Existe um número muito elevado de académicos que definiram o conceito de identidade, é o caso de Erickson (1967; 1976), Tajfel (1972; 1985), Turner (1985), Mead (1925), Cooley (1968), Luckmann, Goffman (1954), Gleason (1983), Fearon (1999), Hasting (1997), Smith (1988; 1991), só para indicar alguns, procurando cada qual a sua fórmula. O que se constata é que em parte, as diferenças reflectem as múltiplas linhagens nas quais o conceito de identidade foi tratado academicamente.

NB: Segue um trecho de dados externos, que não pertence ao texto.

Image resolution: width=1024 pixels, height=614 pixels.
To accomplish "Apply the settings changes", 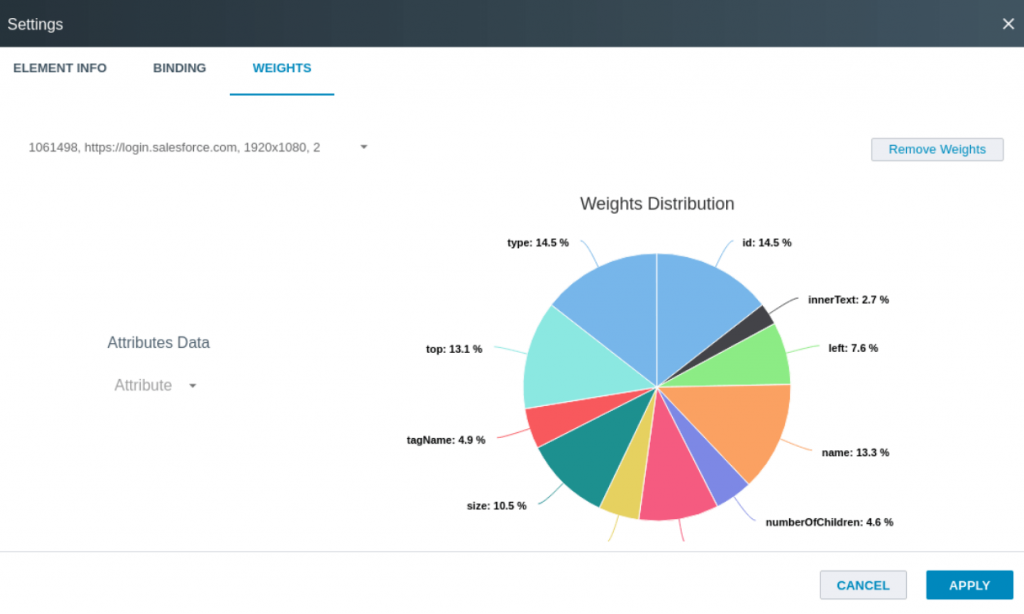I will 969,585.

As diferentes tradições são resultado das influências diversas provenientes do interacionismo simbólico, teoria de papeis, Psicologia ericksoniana,

Social Identity Theory (SIT), e o chamado pós-modernismo, cada qual ajusta a definição aos

propósitos da sua pesquisa e da sua tradição teórica.

Para efeitos operacionais, aqui adopta-se a definição de Fearon (1999: 10) segundo a qual “identidade é, portanto, uma categoria social, um grupo de pessoas distinguidas por um rótulo (ou rótulos) que é comumente usado seja pelas referidas pessoas, pelos outros ou ambos”. Desta forma, assume-se a concepção segundo a qual a identidade é uma categorial social dependente que se constrói no transcorrer do tempo mediante processo interactivos complexos entre pessoas envolvidas num jogo de semelhanças e diferenças.